**Exercise**
Print the data in full, exactly as it reads.

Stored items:
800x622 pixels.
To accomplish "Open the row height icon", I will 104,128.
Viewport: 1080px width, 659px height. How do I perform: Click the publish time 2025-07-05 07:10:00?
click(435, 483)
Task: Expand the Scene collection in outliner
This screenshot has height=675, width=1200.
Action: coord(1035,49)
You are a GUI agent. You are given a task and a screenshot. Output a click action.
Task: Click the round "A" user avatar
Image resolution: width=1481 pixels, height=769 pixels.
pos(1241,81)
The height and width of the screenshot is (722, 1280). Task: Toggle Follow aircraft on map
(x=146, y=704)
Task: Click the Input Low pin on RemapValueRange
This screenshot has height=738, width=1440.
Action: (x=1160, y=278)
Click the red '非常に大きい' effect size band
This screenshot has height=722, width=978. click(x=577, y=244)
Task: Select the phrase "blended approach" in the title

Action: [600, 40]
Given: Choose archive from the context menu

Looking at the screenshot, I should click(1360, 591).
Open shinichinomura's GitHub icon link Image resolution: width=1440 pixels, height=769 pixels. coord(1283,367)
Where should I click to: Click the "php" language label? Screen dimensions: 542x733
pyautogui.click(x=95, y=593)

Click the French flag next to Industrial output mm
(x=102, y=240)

**Response**
800x622 pixels.
To accomplish "Open the row height icon", I will 104,128.
Viewport: 1080px width, 659px height. How do I perform: Click the publish time 2025-07-05 07:10:00?
click(435, 483)
Task: Expand the Scene collection in outliner
This screenshot has height=675, width=1200.
Action: coord(1035,49)
You are a GUI agent. You are given a task and a screenshot. Output a click action.
Task: Click the round "A" user avatar
Image resolution: width=1481 pixels, height=769 pixels.
pos(1241,81)
The height and width of the screenshot is (722, 1280). Task: Toggle Follow aircraft on map
(x=146, y=704)
Task: Click the Input Low pin on RemapValueRange
This screenshot has height=738, width=1440.
Action: (x=1160, y=278)
Click the red '非常に大きい' effect size band
This screenshot has height=722, width=978. click(x=577, y=244)
Task: Select the phrase "blended approach" in the title

Action: [600, 40]
Given: Choose archive from the context menu

Looking at the screenshot, I should click(1360, 591).
Open shinichinomura's GitHub icon link Image resolution: width=1440 pixels, height=769 pixels. coord(1283,367)
Where should I click to: Click the "php" language label? Screen dimensions: 542x733
pyautogui.click(x=95, y=593)

Click the French flag next to Industrial output mm
(x=102, y=240)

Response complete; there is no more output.